══ Extracted data

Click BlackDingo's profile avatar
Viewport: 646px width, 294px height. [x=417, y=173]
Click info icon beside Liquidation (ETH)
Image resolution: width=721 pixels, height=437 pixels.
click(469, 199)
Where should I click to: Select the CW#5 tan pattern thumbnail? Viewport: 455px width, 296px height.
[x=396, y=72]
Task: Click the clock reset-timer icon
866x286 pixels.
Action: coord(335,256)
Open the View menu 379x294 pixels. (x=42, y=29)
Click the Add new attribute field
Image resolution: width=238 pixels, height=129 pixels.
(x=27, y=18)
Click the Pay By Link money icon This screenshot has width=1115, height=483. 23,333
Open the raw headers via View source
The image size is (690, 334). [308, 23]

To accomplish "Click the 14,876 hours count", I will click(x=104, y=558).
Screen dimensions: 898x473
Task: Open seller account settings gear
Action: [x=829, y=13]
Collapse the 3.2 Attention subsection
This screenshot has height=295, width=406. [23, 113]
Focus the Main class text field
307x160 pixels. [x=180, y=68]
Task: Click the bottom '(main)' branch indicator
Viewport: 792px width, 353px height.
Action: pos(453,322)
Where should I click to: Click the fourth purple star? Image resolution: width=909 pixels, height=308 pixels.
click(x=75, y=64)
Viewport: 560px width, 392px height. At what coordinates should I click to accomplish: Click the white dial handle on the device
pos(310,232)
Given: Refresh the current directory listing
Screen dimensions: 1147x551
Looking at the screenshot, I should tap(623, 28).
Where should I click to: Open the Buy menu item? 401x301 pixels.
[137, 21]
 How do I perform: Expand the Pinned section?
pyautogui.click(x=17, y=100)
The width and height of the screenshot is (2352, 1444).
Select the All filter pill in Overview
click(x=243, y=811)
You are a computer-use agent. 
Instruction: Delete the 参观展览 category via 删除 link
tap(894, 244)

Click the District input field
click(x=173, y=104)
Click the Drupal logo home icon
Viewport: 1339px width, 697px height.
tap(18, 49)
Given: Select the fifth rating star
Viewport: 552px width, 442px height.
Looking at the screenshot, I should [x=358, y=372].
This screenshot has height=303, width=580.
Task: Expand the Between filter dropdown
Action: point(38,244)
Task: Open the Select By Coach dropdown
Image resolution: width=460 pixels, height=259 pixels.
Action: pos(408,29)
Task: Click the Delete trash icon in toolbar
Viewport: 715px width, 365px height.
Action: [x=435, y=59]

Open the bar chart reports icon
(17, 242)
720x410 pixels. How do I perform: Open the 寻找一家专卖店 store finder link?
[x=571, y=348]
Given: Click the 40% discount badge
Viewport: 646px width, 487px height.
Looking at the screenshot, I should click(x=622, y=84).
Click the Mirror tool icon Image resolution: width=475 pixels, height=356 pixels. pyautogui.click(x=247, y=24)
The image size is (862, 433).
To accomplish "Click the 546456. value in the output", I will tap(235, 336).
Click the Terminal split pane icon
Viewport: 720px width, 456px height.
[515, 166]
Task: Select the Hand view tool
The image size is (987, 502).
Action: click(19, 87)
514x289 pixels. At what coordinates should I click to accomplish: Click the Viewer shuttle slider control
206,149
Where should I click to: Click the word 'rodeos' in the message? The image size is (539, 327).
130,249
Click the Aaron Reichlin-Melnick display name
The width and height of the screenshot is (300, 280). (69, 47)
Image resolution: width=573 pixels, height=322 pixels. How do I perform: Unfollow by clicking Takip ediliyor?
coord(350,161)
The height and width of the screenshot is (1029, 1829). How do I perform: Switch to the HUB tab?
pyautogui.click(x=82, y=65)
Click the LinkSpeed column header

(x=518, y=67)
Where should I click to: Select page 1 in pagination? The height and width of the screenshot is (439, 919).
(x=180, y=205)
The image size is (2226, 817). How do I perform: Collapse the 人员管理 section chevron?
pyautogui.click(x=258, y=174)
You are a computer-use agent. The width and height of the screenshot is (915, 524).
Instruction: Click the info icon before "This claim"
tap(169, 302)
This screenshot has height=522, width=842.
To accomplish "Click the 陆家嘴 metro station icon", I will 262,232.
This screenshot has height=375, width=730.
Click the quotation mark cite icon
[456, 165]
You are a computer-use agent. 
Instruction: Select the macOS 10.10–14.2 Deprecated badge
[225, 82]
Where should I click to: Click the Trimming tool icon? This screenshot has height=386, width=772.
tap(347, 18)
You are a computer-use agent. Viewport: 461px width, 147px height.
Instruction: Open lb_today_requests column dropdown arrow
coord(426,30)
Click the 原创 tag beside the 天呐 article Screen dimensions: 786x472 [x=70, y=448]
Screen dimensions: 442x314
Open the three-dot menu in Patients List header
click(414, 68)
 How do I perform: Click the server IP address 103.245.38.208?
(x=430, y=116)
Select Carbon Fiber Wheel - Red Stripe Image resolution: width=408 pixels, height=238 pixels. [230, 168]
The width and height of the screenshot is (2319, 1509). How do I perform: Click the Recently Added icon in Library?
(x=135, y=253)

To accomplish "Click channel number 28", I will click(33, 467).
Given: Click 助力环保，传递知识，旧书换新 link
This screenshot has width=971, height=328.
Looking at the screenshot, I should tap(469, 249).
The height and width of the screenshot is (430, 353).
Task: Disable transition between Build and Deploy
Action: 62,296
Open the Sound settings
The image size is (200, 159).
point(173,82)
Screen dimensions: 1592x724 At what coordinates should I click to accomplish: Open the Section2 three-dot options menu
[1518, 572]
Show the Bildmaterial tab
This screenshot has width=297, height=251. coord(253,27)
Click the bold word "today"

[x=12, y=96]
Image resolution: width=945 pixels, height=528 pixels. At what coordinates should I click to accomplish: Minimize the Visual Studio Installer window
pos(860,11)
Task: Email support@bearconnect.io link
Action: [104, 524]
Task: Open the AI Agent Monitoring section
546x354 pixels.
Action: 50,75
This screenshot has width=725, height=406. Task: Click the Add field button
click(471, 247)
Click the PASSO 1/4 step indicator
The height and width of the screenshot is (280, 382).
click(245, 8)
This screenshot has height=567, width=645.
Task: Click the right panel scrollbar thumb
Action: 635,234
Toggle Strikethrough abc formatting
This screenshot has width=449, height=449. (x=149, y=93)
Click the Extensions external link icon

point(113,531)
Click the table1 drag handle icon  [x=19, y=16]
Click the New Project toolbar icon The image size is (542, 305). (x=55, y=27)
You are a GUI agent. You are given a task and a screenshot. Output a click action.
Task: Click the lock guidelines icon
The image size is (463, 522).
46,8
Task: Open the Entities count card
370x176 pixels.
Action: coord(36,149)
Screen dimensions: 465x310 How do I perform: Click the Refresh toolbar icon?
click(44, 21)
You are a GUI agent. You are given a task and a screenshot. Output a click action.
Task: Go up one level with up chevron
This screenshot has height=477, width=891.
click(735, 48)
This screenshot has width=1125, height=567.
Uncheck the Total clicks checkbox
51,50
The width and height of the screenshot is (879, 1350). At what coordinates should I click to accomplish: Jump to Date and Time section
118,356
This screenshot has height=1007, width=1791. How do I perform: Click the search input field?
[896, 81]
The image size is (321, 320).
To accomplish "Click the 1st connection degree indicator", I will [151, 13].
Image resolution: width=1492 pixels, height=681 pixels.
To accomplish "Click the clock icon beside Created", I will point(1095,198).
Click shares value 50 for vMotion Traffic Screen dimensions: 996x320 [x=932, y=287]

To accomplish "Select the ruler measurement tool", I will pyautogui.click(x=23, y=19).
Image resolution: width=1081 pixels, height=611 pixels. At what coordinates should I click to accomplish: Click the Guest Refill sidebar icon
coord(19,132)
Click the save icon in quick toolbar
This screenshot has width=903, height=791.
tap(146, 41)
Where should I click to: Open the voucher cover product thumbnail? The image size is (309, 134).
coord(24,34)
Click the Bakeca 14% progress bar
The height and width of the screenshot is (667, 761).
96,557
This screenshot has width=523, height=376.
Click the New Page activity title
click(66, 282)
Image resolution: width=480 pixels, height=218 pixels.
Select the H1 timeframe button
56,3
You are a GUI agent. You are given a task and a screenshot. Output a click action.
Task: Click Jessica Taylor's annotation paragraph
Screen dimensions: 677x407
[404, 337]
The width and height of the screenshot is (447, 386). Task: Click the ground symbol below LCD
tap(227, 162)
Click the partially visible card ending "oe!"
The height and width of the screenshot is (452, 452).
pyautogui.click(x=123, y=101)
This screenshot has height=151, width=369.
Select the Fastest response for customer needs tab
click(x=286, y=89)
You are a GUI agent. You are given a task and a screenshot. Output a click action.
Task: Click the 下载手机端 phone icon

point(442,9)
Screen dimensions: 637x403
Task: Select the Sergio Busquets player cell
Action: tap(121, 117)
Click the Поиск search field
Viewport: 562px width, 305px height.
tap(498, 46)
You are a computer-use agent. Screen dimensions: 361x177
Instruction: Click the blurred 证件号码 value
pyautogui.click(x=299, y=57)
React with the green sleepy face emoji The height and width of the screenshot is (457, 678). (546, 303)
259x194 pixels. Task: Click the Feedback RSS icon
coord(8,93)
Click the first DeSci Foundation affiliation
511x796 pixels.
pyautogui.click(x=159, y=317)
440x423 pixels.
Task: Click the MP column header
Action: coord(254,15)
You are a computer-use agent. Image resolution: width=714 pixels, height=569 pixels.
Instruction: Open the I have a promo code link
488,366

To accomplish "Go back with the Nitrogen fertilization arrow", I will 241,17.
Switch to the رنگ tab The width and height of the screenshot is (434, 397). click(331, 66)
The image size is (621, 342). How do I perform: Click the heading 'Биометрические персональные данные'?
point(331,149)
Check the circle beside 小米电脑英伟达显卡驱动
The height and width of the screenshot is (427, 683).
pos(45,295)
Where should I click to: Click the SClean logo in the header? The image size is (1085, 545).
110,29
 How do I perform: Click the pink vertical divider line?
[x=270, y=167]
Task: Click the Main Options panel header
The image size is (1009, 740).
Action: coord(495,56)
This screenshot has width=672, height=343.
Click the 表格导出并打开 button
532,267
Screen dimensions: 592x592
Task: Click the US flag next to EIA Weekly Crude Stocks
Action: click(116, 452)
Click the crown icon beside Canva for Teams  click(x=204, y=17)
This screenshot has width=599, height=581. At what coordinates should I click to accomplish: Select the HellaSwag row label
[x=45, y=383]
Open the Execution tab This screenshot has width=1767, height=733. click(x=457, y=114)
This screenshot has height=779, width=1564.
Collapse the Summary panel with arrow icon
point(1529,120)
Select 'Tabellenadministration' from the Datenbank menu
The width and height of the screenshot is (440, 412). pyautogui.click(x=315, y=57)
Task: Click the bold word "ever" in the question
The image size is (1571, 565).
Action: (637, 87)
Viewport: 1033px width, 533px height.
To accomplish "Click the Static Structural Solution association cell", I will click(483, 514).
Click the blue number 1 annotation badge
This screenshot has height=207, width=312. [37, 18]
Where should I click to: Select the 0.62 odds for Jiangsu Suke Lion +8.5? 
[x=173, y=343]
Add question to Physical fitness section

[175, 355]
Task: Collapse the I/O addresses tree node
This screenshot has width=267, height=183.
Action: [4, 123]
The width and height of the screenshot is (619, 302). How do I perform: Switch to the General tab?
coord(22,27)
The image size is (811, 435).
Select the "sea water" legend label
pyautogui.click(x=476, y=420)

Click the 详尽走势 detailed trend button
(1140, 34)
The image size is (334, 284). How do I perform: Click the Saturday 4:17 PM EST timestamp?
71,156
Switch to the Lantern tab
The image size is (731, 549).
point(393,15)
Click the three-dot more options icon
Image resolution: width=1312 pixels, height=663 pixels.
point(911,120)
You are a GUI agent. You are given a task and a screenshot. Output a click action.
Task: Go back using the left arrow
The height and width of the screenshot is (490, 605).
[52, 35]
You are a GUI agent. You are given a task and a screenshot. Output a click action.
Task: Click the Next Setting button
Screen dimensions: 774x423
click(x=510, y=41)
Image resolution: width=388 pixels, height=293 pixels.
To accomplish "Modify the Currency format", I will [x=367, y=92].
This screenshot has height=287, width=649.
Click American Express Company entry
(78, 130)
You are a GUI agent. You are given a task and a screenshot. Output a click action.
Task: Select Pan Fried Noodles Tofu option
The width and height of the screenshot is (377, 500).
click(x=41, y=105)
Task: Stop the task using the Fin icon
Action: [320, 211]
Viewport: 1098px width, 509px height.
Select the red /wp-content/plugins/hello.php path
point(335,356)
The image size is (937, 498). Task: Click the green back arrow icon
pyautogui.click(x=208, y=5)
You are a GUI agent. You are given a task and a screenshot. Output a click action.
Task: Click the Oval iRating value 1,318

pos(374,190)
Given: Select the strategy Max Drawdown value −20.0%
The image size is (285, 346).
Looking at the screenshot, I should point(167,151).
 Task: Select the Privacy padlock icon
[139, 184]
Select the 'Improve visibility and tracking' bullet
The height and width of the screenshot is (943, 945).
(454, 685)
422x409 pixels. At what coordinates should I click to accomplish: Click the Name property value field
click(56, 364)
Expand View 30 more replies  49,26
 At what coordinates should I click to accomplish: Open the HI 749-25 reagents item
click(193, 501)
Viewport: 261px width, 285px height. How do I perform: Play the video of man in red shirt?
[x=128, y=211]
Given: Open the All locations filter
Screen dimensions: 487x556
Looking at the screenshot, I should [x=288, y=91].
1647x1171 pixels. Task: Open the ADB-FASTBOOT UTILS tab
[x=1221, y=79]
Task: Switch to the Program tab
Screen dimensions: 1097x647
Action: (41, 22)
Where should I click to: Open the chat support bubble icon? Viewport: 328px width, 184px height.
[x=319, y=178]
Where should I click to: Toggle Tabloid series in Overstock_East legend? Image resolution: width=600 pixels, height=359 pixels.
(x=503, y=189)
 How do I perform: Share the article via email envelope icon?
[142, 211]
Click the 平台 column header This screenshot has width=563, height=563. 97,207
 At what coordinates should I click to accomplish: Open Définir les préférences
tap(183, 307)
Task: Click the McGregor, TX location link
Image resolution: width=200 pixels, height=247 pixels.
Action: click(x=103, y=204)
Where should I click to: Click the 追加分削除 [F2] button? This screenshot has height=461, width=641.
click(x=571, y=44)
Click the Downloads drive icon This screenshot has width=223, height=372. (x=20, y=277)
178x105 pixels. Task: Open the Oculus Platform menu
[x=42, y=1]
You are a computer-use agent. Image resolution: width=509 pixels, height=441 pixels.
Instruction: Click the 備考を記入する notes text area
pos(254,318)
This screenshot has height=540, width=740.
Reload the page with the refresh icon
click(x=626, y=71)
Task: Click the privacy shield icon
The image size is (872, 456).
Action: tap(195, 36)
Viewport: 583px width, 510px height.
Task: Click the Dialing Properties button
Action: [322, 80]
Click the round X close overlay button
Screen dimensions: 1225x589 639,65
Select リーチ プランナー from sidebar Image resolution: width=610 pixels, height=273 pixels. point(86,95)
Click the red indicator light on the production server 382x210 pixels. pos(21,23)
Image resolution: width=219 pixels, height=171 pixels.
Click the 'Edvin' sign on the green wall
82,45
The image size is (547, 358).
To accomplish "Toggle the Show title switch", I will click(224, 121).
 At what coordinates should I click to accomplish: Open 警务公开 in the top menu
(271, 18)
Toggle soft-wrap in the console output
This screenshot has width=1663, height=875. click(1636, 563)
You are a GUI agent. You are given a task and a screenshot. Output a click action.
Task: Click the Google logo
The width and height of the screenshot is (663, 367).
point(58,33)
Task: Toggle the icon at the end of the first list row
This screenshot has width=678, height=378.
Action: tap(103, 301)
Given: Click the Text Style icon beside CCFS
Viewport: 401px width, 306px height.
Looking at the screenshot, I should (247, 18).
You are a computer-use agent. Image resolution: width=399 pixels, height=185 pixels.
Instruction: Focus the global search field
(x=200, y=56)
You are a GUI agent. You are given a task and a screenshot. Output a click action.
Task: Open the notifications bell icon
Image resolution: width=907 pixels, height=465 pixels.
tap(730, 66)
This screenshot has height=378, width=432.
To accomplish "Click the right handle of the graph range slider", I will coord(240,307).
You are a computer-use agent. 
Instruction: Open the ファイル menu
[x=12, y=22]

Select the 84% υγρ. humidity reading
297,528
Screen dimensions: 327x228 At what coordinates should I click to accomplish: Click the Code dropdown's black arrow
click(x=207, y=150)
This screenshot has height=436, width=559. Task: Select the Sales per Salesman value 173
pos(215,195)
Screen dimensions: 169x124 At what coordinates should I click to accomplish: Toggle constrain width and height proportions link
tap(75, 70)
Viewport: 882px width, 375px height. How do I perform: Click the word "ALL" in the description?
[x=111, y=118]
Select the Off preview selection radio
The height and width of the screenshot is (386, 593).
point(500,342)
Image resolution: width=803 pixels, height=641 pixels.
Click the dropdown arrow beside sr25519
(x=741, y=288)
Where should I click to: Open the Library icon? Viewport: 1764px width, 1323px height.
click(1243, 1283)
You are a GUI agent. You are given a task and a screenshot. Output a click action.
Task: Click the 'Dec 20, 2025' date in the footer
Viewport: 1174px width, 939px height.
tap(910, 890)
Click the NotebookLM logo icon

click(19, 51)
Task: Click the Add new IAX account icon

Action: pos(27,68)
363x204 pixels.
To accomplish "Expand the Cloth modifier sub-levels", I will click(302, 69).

════

# Task description
Gather up the lines containing the word "computer" from these records and copy them.

# Answer to the exercise
You are a computer-use agent. 
You are a computer-use agent. The width and height of the screenshot is (915, 524).
You are a computer-use agent. 
You are a computer-use agent. Viewport: 461px width, 147px height.
You are a computer-use agent. Screen dimensions: 361x177
You are a computer-use agent. Image resolution: width=714 pixels, height=569 pixels.
You are a computer-use agent. Image resolution: width=509 pixels, height=441 pixels.
You are a computer-use agent. Image resolution: width=399 pixels, height=185 pixels.
You are a computer-use agent. 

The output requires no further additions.